§ YOUR TASK
Rewrite the records below, replacing "Share on" with "Post to" wherever it occurs and keeping everything else unchanged. Omit the pictures from your answer.

--- Begin ---

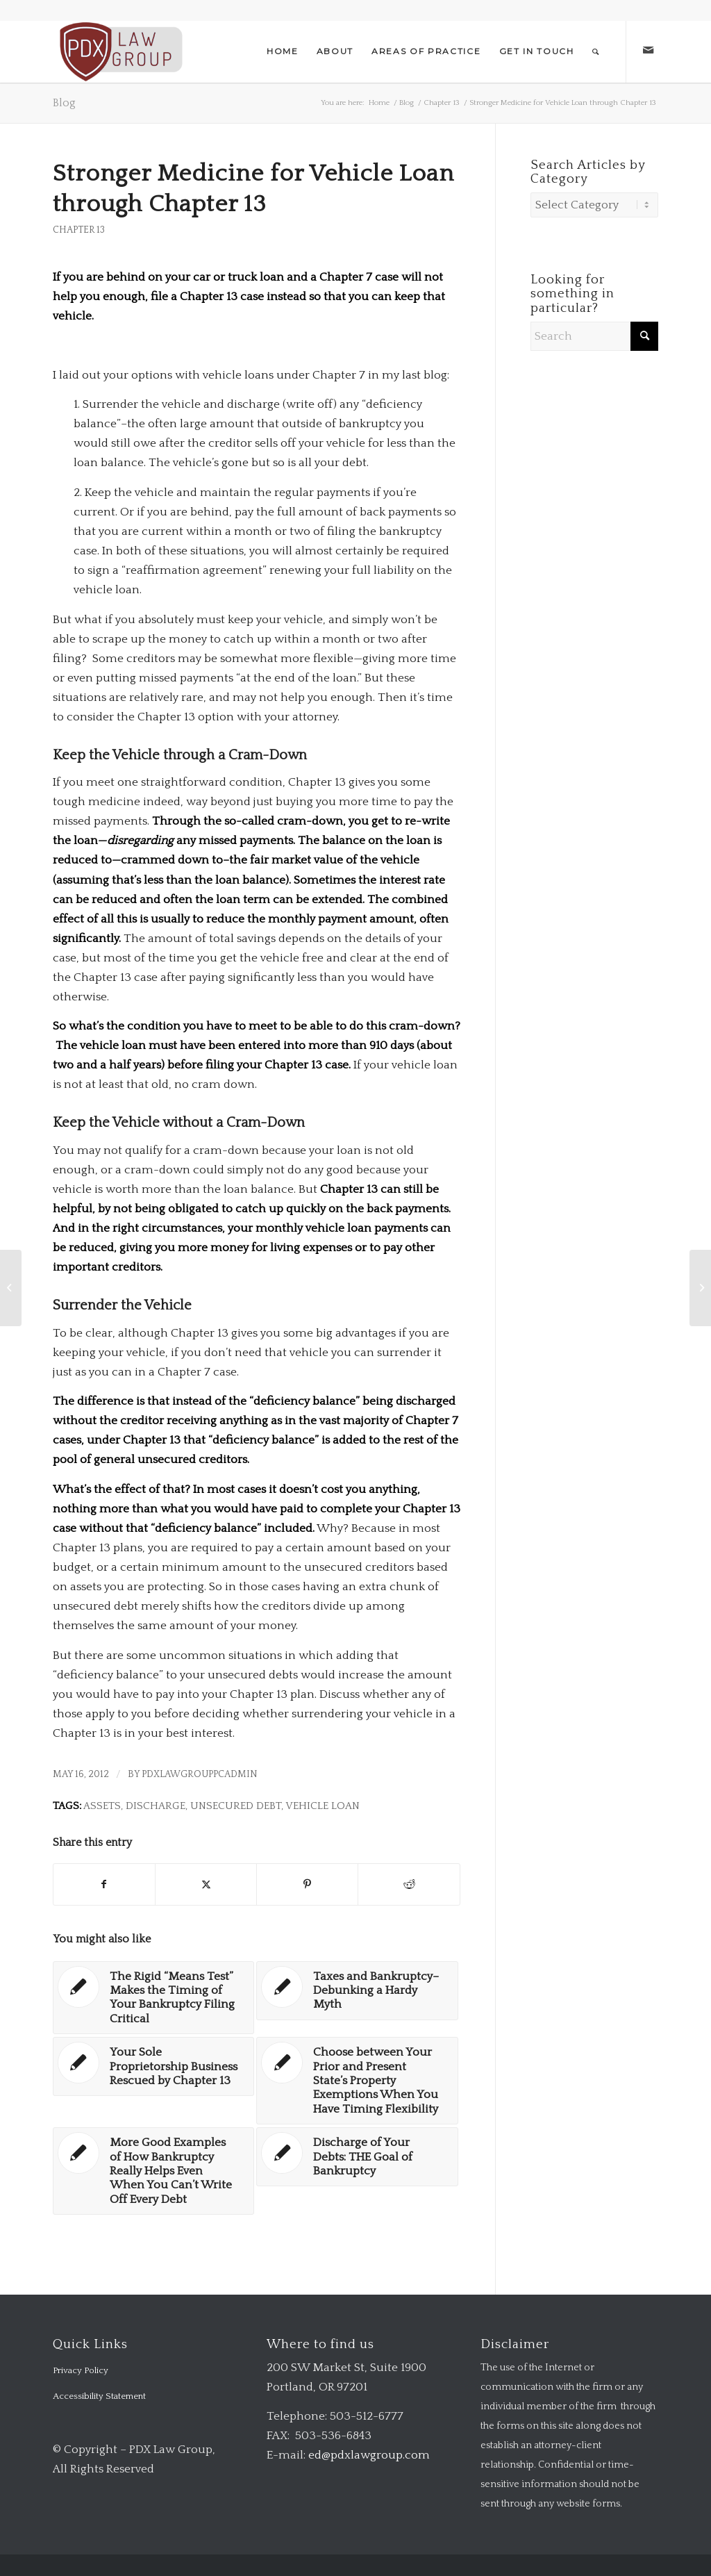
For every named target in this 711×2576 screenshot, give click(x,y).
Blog (64, 103)
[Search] (596, 51)
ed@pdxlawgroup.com (369, 2455)
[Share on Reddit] (408, 1884)
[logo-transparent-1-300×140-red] (120, 51)
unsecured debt (235, 1806)
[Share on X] (206, 1884)
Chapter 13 (79, 230)
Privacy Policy (80, 2370)
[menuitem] (283, 51)
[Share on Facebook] (104, 1884)
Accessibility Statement (99, 2396)
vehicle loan (322, 1806)
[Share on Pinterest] (307, 1884)
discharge (155, 1806)
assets (102, 1806)
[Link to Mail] (647, 50)
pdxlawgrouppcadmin (200, 1774)
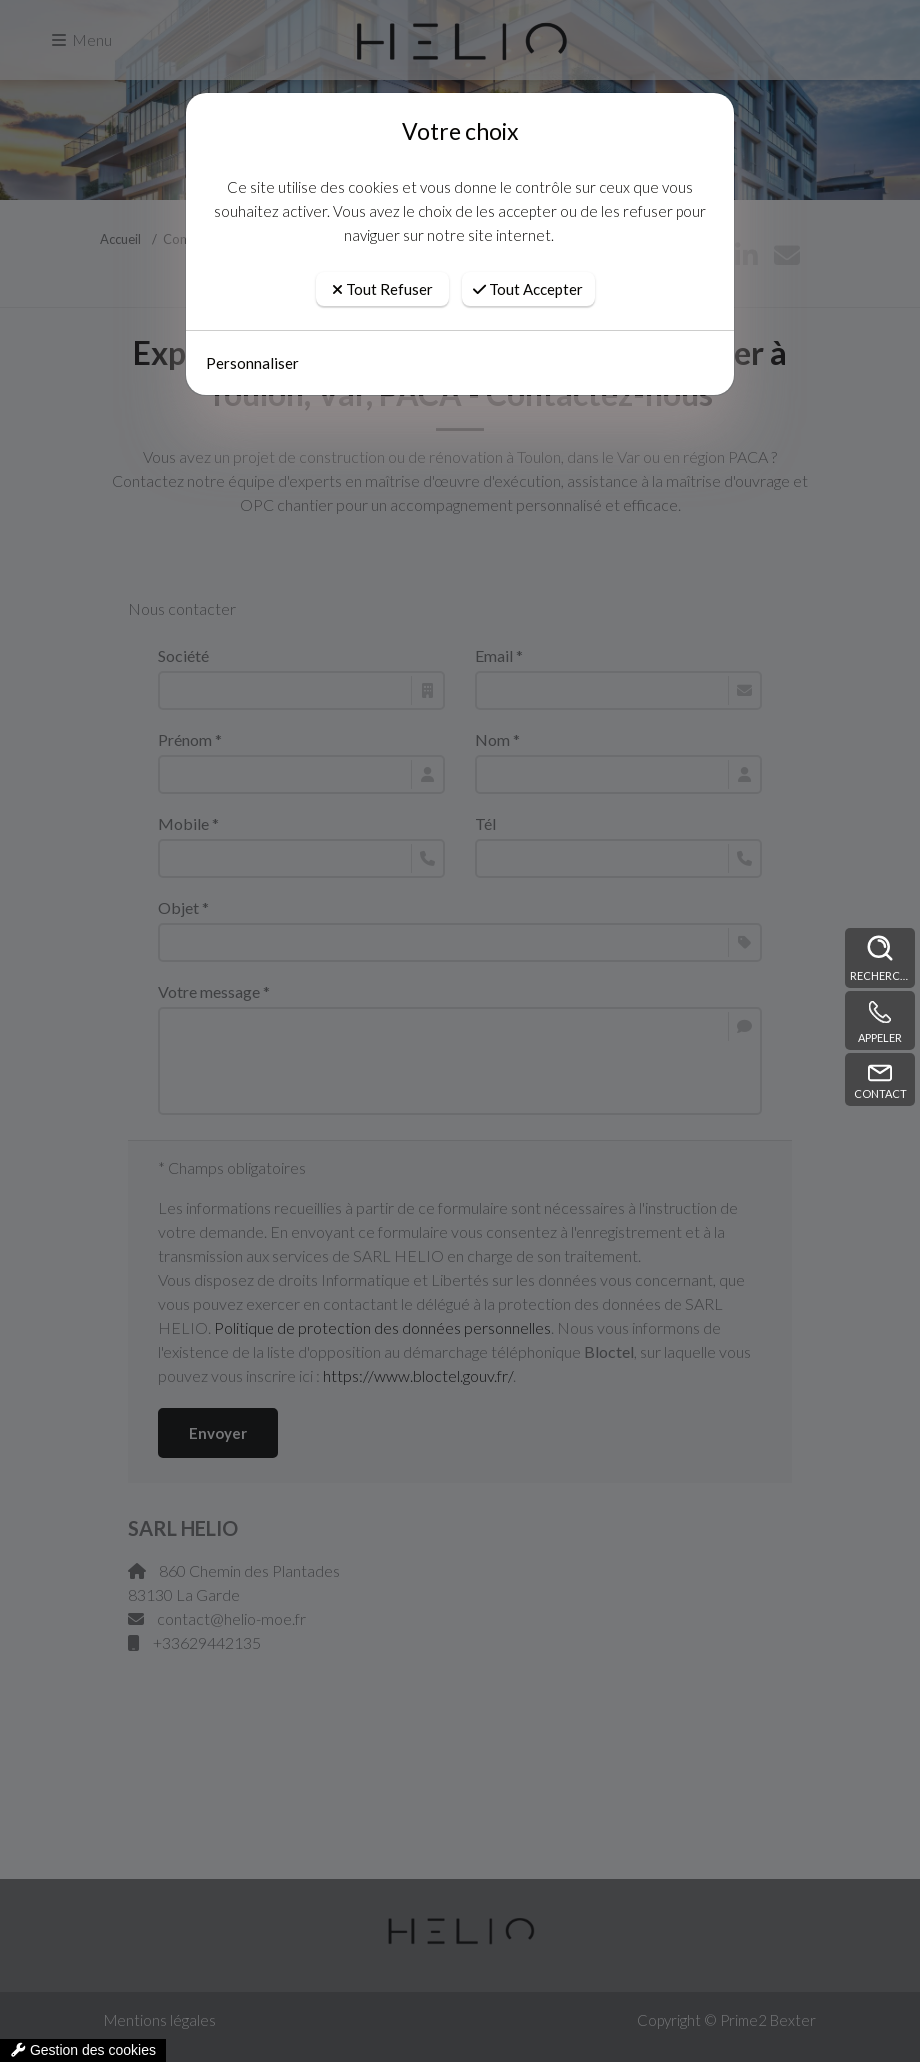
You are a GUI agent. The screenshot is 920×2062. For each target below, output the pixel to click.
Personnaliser (252, 363)
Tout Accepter (528, 289)
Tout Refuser (382, 289)
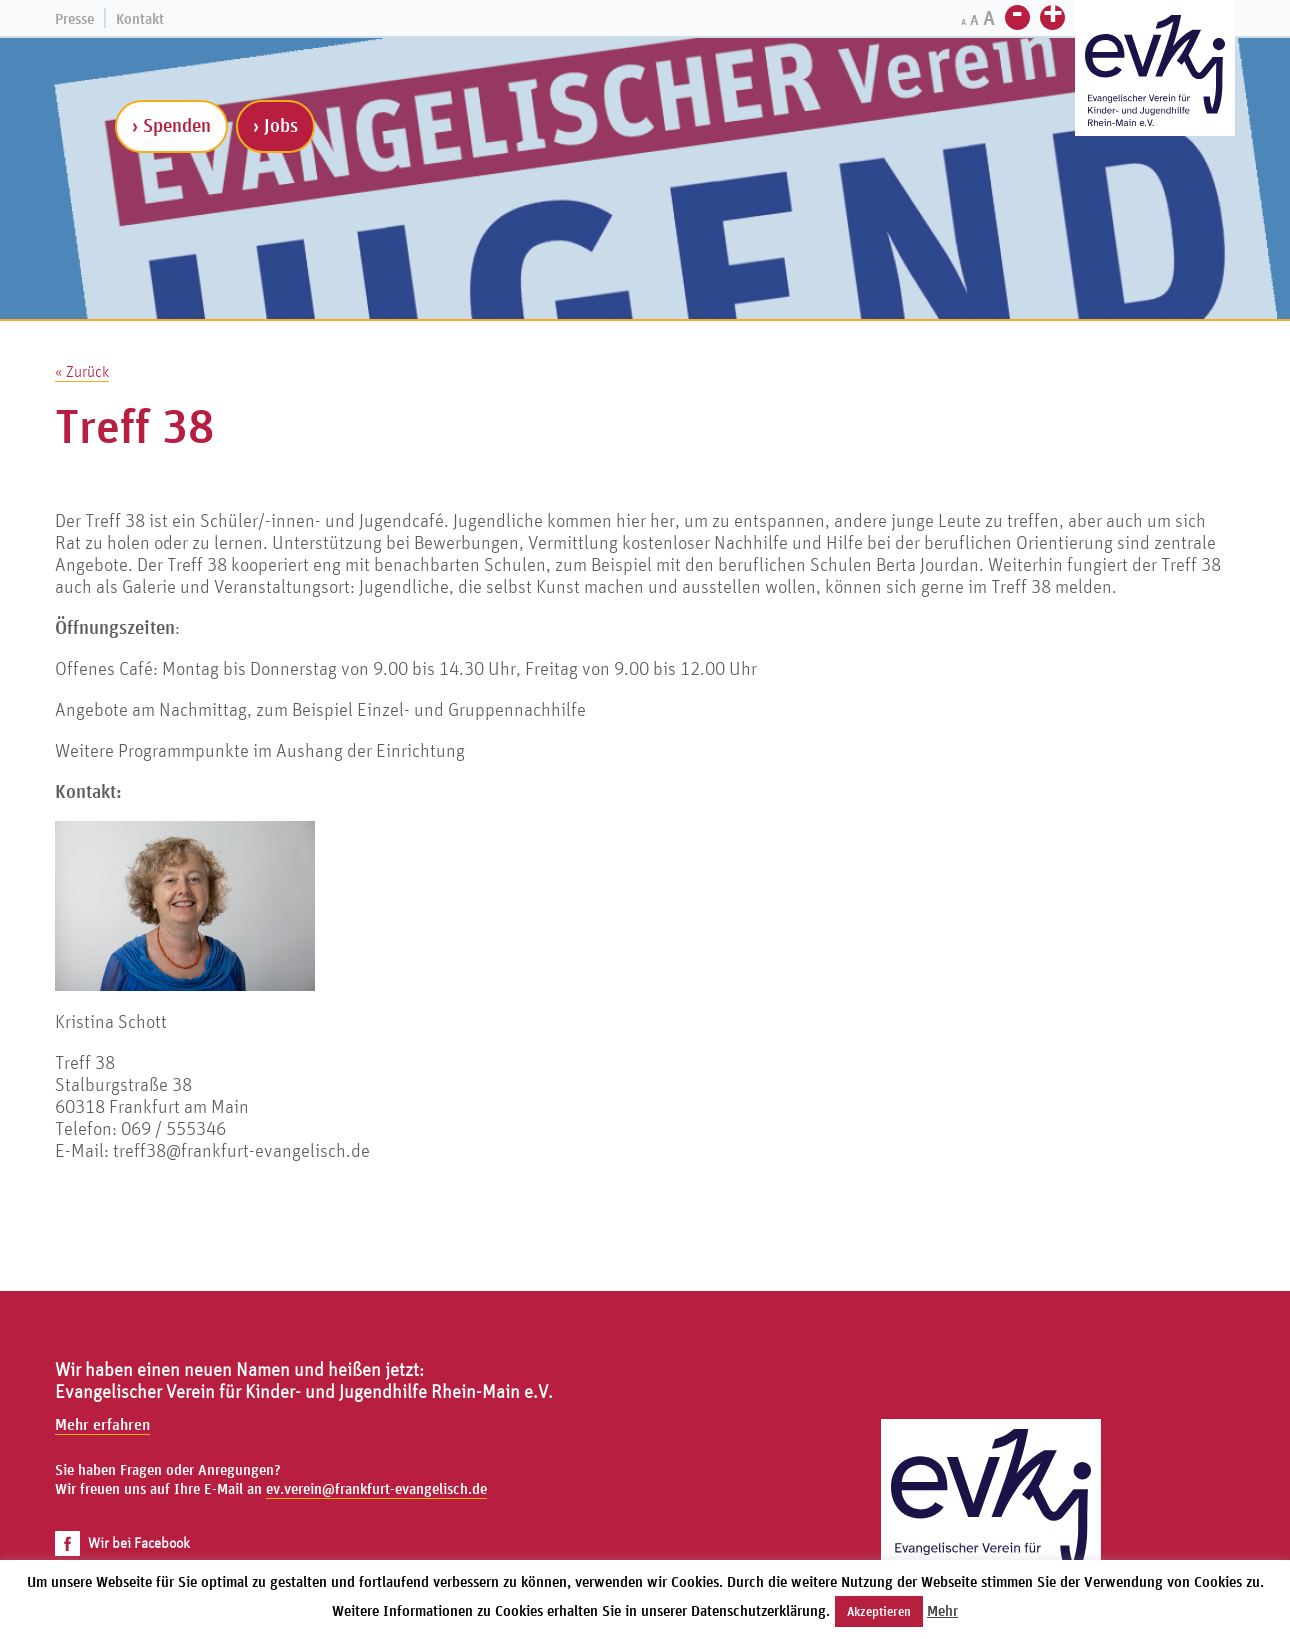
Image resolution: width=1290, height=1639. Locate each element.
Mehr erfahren (102, 1424)
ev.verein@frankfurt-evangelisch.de (376, 1488)
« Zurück (82, 371)
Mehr (942, 1610)
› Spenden (171, 125)
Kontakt (140, 18)
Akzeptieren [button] (879, 1611)
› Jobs (275, 125)
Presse (74, 18)
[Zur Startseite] (1155, 70)
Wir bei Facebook (122, 1542)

--- End ---

§ SOLUTION TO THIS PROBLEM
For every named target in this 711×2576 screenshot, give click(x,y).
Blog (64, 103)
[Search] (596, 51)
ed@pdxlawgroup.com (369, 2455)
[Post to Reddit] (408, 1884)
[logo-transparent-1-300×140-red] (120, 51)
unsecured debt (235, 1806)
[Post to X] (206, 1884)
Chapter 13 (79, 230)
Privacy Policy (80, 2370)
[menuitem] (283, 51)
[Post to Facebook] (104, 1884)
Accessibility Statement (99, 2396)
vehicle loan (322, 1806)
[Post to Pinterest] (307, 1884)
discharge (155, 1806)
assets (102, 1806)
[Link to Mail] (647, 50)
pdxlawgrouppcadmin (200, 1774)
You are a GUI agent. The screenshot is 920×2062. For each target below, output the pixel to click.
Personnaliser (252, 363)
Tout Accepter (528, 289)
Tout Refuser (382, 289)
Image resolution: width=1290, height=1639. Locate each element.
Mehr erfahren (102, 1424)
ev.verein@frankfurt-evangelisch.de (376, 1488)
« Zurück (82, 371)
Mehr (942, 1610)
› Spenden (171, 125)
Kontakt (140, 18)
Akzeptieren [button] (879, 1611)
› Jobs (275, 125)
Presse (74, 18)
[Zur Startseite] (1155, 70)
Wir bei Facebook (122, 1542)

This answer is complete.